_PROVIDED RECORDS_.
* begin *

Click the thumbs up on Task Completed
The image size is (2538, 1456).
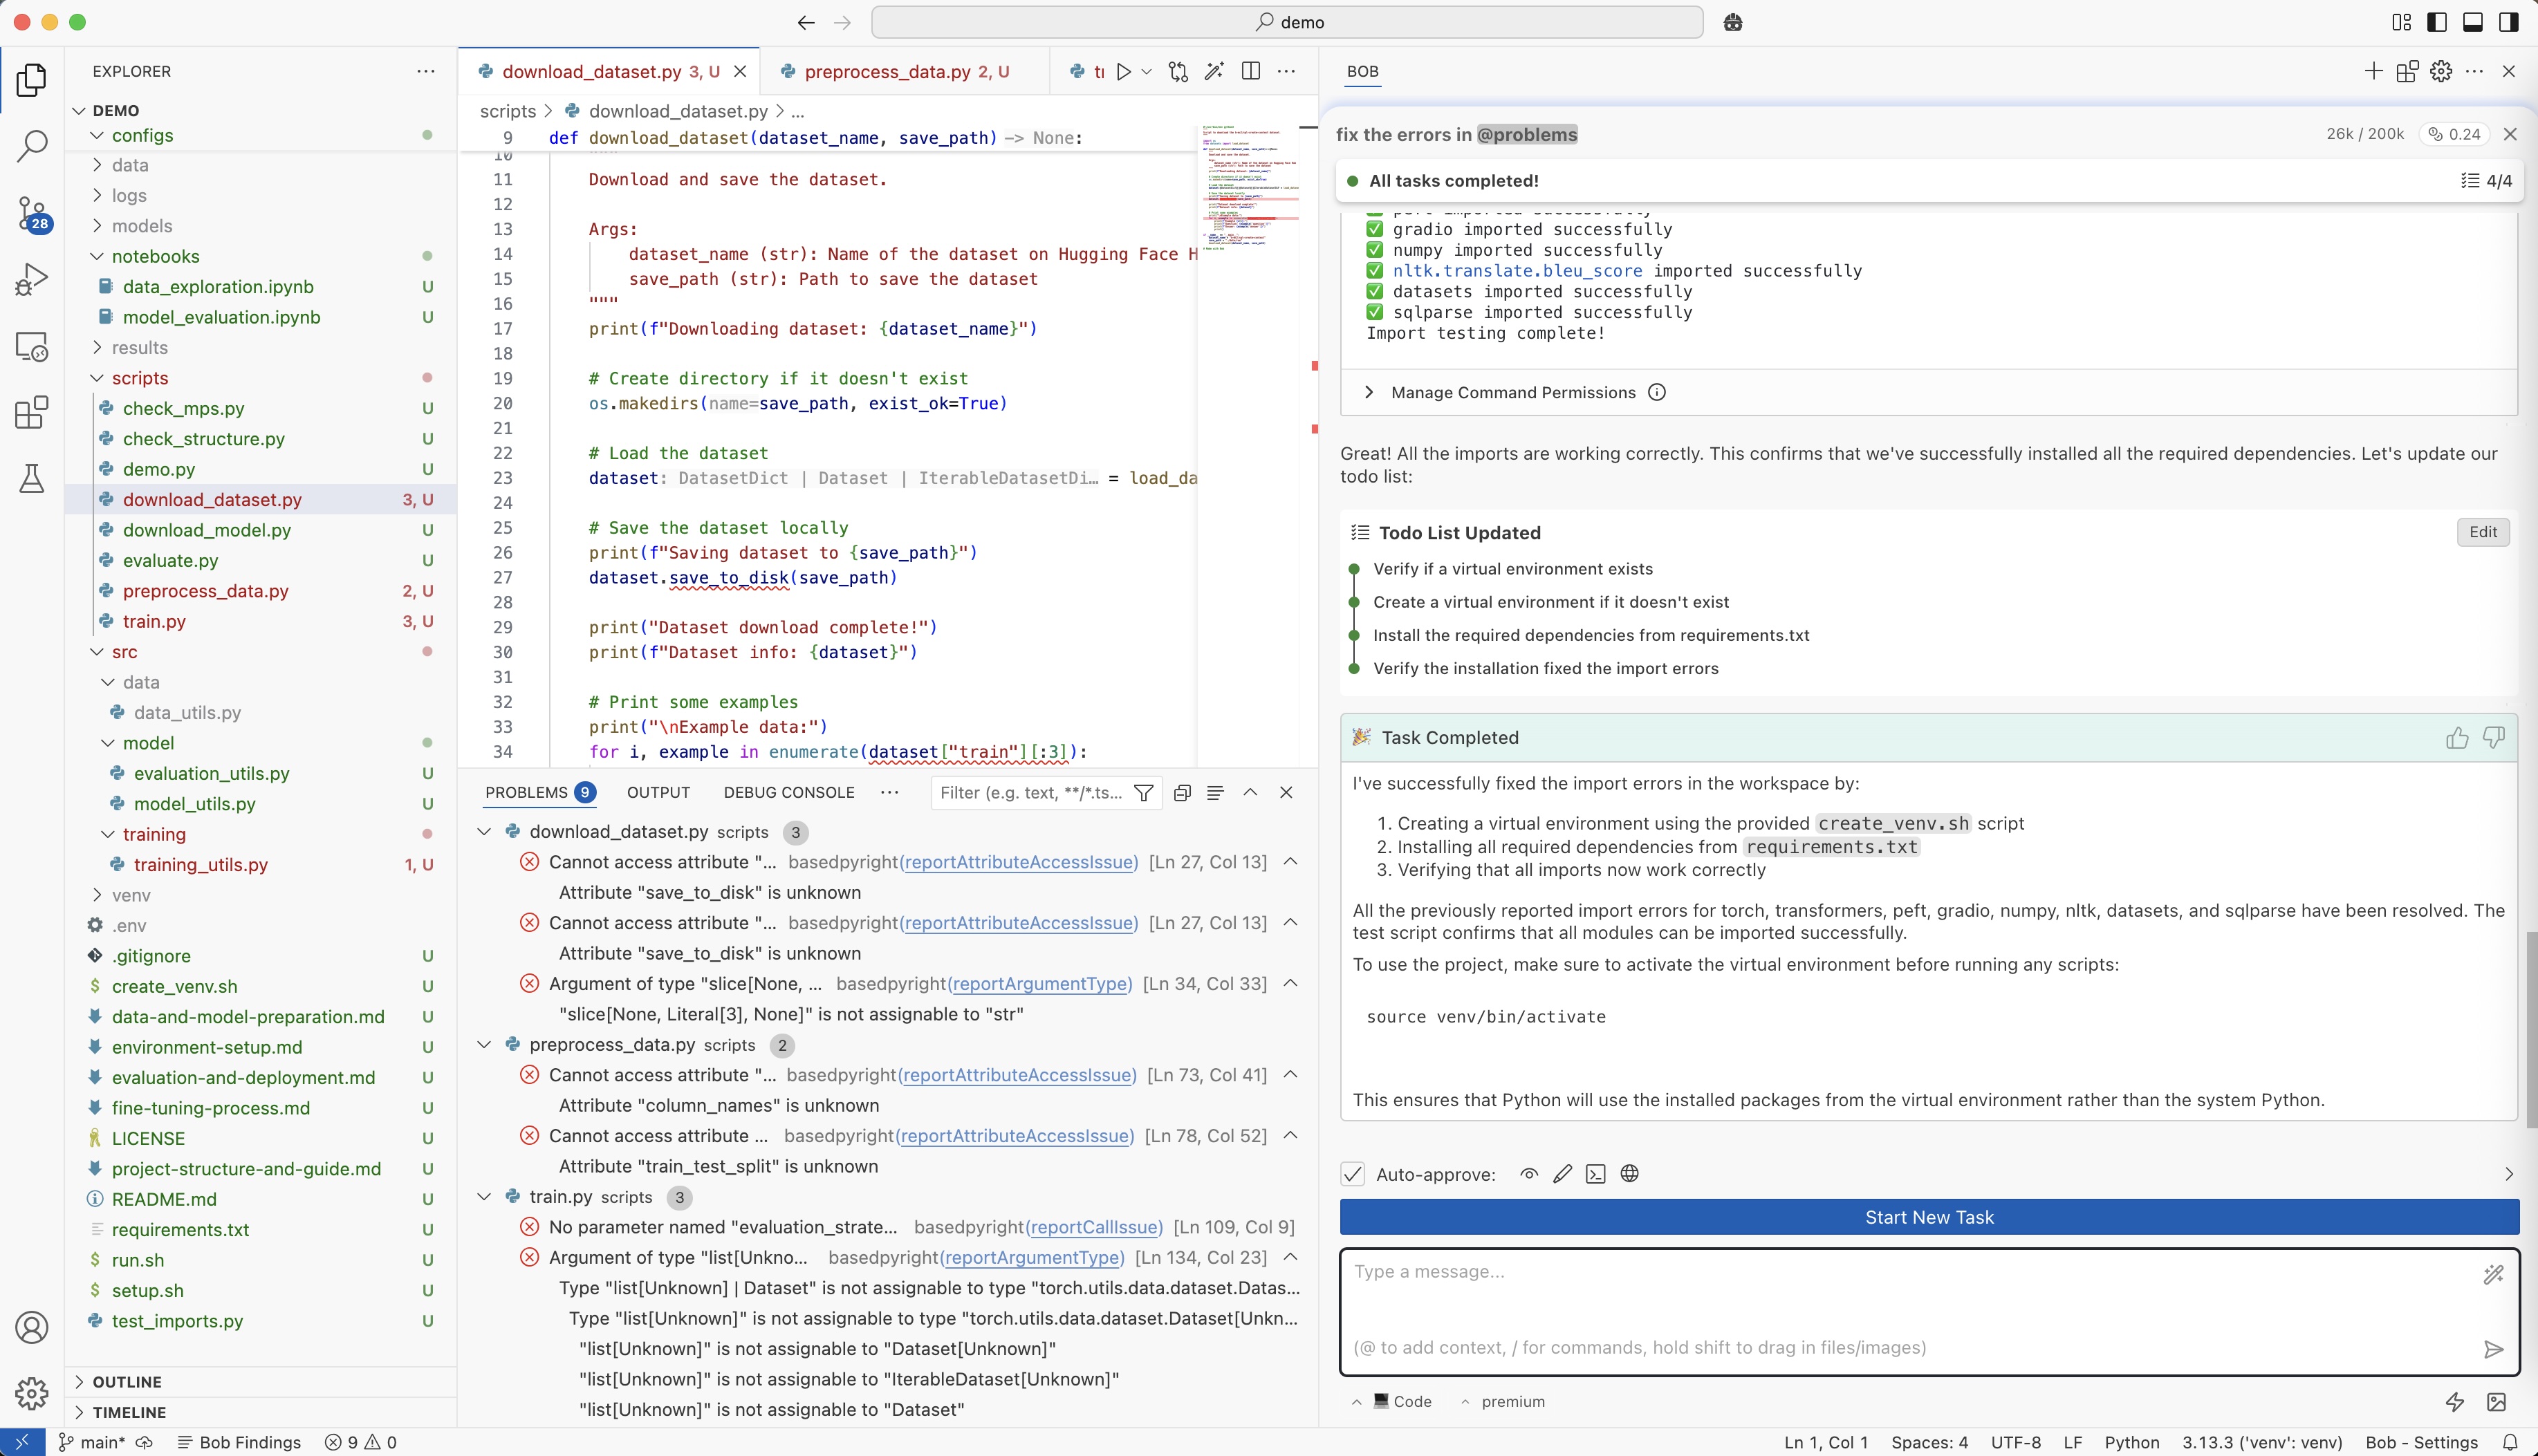click(2456, 737)
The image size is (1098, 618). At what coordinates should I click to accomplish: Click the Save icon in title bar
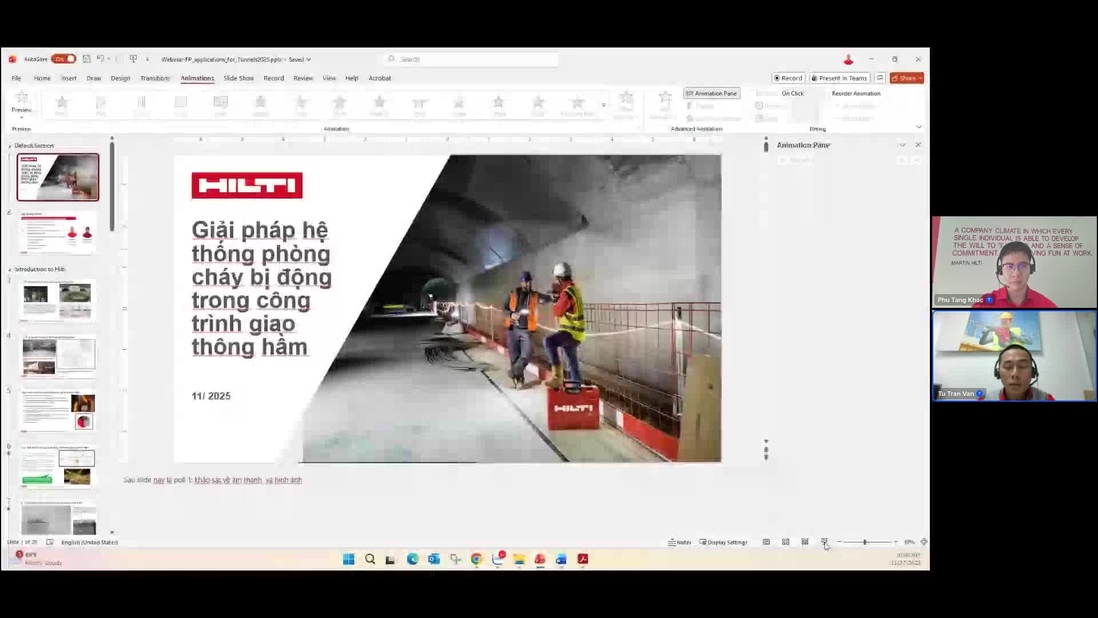tap(86, 59)
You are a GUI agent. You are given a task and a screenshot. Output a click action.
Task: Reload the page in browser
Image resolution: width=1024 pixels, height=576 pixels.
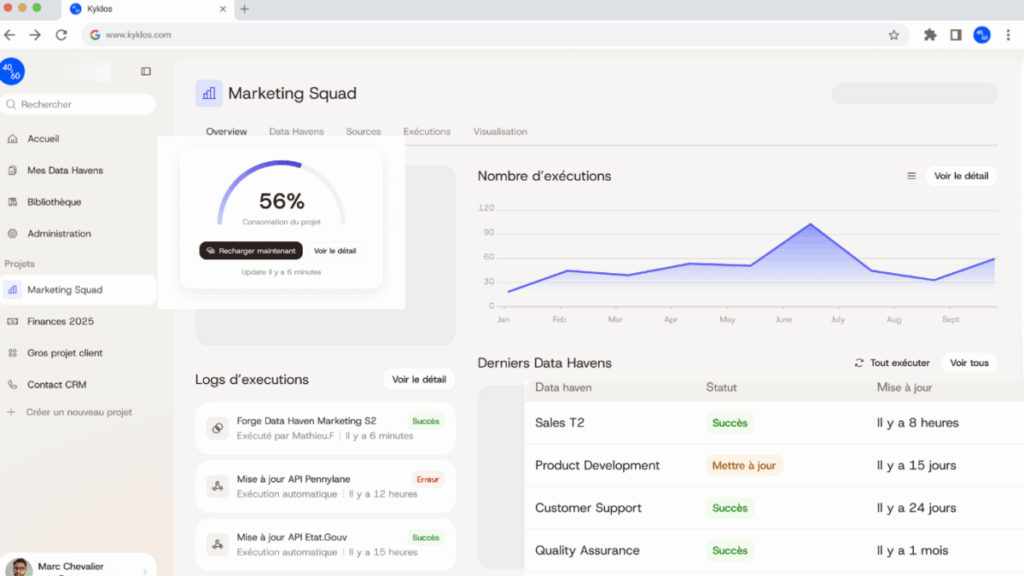point(61,34)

* end *

_WRITTEN EXERCISE_. Pick out each of the lines above that contains the word "size", and copy those lines in full.

_CORRECT RESPONSE_.
The image size is (2538, 1456).
The image size is (1098, 618). At what coordinates should I click to accomplish: Click the Save icon in title bar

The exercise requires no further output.